ACTIONS REQUISES:
a: D'après la décision de la chambre administrative, dans quel délai peut-on la porter devant le Tribunal fédéral ?
b: Présentez sous forme de liste le paragraphe de la décision de la chambre administrative qui commence par « le mémoire de recours doit indiquer », en conservant ses faits principaux.

TEXTE FOURNI:
########################################

LA CHAMBRE ADMINISTRATIVE

refuse de restituer l'effet suspensif au recours ;

réserve le sort des frais de la procédure jusqu'à droit jugé au fond ;

dit que, conformément aux art. 82 ss de la loi fédérale sur le Tribunal fédéral du 17 juin 2005 (LTF - RS 173.110), la présente décision peut être portée dans les trente jours qui suivent sa notification par-devant le Tribunal fédéral ;

- par la voie du recours en matière de droit public, s'il porte sur les rapports de travail entre les parties et que la valeur litigieuse n'est pas inférieure à CHF 15'000.- ;

- par la voie du recours en matière de droit public, si la valeur litigieuse est inférieure à CHF 15'000.- et que la contestation porte sur une question juridique de principe ;

- par la voie du recours constitutionnel subsidiaire, aux conditions posées par les
art. 113 ss LTF, si la valeur litigieuse est inférieure à CHF 15'000.- ;

le mémoire de recours doit indiquer les conclusions, motifs et moyens de preuve et porter la signature du recourant ou de son mandataire ; il doit être adressé au Tribunal fédéral, Schweizerhofquai 6, 6004 Lucerne, par voie postale ou par voie électronique aux conditions de l'art. 42 LTF. La présente décision et les pièces en possession du recourant, invoquées comme moyens de preuve, doivent être joints à l'envoi ;

communique la présente décision à Me Romain Jordan, avocat du recourant, ainsi qu'à la Ville de Genève.

 


 

 

 

La vice-présidente :

 

 

 

F. Krauskopf

 

 

 

 

Copie conforme de cette décision a été communiquée aux parties.

########################################

MATÉRIEL D'ÉTUDE:

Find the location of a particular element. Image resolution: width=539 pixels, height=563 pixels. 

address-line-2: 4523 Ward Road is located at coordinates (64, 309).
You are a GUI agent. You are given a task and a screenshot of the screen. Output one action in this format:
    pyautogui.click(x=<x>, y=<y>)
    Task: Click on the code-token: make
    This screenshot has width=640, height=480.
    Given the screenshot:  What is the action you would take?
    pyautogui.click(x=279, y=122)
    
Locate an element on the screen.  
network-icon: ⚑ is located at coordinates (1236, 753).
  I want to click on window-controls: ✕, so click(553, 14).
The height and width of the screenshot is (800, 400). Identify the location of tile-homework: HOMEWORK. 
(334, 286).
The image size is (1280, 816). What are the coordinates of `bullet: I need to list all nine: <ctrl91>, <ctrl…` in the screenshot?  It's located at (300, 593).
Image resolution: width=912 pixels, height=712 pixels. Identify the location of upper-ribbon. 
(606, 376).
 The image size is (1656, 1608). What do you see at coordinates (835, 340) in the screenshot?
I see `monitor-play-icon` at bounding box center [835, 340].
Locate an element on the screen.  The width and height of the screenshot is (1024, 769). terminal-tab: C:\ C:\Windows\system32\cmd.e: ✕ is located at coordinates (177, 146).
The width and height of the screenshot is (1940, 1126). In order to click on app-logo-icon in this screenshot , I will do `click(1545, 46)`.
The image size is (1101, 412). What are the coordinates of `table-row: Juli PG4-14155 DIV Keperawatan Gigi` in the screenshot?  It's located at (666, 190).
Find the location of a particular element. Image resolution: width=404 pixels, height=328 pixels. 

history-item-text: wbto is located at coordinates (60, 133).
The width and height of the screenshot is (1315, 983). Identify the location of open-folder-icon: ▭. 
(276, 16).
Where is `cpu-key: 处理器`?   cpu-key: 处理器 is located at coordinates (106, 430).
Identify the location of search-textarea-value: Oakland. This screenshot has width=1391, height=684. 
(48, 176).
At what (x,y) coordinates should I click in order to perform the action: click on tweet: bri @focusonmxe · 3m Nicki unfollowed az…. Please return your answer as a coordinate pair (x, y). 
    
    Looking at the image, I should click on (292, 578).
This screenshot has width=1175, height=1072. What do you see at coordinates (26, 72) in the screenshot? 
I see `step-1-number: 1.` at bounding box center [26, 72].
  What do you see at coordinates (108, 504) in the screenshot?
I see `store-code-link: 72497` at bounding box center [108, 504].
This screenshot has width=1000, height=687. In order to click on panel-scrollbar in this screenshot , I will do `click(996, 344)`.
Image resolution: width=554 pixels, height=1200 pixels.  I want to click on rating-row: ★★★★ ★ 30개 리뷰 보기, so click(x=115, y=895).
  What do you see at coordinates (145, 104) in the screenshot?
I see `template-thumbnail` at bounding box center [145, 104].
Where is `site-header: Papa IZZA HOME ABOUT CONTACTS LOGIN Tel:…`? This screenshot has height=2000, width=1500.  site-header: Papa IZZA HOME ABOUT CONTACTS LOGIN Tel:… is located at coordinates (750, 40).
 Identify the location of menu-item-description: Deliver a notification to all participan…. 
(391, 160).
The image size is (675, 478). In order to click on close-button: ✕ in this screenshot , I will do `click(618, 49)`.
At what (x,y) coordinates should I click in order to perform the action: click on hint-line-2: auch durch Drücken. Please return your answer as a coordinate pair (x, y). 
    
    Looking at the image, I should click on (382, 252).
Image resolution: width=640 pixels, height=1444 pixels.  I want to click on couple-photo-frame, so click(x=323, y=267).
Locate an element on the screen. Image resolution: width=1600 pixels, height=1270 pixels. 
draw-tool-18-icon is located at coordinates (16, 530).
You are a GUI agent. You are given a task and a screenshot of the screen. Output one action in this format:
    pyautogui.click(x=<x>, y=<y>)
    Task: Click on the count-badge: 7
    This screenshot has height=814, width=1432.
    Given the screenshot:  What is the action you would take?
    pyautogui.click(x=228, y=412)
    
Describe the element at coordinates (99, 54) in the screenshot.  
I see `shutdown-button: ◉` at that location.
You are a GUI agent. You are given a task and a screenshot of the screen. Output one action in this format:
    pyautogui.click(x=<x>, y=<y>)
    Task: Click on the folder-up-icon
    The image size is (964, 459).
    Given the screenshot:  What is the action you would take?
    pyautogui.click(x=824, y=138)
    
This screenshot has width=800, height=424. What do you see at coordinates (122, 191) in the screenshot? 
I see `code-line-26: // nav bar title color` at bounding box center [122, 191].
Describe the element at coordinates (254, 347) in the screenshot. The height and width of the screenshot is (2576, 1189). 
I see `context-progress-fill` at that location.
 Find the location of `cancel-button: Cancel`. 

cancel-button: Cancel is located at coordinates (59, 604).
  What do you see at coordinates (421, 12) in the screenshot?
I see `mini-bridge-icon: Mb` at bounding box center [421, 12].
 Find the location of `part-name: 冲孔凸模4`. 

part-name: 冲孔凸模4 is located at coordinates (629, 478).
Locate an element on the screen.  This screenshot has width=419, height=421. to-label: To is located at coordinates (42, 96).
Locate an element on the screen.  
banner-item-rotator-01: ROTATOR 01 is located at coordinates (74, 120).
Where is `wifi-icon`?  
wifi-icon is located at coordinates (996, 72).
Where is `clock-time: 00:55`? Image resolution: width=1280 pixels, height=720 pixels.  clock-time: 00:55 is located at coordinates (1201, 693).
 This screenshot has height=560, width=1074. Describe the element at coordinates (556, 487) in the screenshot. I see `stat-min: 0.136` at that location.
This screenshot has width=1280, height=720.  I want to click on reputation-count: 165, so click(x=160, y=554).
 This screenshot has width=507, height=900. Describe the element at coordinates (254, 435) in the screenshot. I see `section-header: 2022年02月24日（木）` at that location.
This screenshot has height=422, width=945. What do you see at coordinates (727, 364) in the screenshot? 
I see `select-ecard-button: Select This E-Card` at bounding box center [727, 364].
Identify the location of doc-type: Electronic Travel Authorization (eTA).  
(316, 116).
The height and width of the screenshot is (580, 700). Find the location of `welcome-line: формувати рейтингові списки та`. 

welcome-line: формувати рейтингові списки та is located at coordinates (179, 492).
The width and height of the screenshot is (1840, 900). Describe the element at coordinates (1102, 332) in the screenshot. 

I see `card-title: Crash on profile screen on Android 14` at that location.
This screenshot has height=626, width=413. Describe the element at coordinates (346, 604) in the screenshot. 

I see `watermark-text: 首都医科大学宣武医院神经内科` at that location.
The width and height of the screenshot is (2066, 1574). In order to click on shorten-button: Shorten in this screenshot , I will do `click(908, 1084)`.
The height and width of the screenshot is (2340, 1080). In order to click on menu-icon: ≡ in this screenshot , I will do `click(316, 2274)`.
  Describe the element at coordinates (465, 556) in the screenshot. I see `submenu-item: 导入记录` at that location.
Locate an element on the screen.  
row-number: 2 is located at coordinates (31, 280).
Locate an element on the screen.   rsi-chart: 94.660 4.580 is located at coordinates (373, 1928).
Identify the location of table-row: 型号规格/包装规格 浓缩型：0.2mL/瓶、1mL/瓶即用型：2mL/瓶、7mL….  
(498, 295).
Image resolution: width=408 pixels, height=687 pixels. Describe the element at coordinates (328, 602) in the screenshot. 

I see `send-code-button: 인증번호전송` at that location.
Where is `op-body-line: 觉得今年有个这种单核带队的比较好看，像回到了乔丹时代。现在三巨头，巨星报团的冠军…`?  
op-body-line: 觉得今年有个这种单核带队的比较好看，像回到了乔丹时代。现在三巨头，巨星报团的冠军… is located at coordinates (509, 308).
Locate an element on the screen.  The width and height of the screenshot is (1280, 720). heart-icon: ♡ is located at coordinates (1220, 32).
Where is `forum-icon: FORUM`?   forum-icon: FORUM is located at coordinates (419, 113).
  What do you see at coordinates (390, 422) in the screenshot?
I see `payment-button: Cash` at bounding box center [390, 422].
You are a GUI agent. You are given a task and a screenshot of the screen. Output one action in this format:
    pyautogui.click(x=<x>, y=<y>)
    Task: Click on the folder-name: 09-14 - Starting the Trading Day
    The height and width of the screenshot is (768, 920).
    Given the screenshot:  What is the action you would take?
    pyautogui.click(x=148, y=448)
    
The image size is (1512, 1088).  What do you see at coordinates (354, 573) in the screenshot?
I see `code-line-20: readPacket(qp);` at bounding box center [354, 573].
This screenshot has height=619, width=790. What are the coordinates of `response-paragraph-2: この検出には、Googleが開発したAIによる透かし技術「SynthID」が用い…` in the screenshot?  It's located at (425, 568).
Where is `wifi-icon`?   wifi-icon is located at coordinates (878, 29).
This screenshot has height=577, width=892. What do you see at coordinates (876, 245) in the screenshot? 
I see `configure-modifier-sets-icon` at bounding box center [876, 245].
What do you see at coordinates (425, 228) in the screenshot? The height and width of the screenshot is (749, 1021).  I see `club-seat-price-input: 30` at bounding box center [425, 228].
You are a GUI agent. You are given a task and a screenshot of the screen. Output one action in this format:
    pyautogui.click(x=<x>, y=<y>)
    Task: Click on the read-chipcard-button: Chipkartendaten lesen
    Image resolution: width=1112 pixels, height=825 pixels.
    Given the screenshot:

########################################

RÉSULTATS PAR TÂCHE:
a: Dans les trente jours qui suivent sa notification.

b:
- Contenu : conclusions, motifs et moyens de preuve.
- Signature : celle du recourant ou de son mandataire.
- Destinataire : Tribunal fédéral, Schweizerhofquai 6, 6004 Lucerne.
- Mode d'envoi : par voie postale, ou par voie électronique aux conditions de l'art. 42 LTF.
- Pièces jointes : la présente décision et les pièces en possession du recourant invoquées comme moyens de preuve.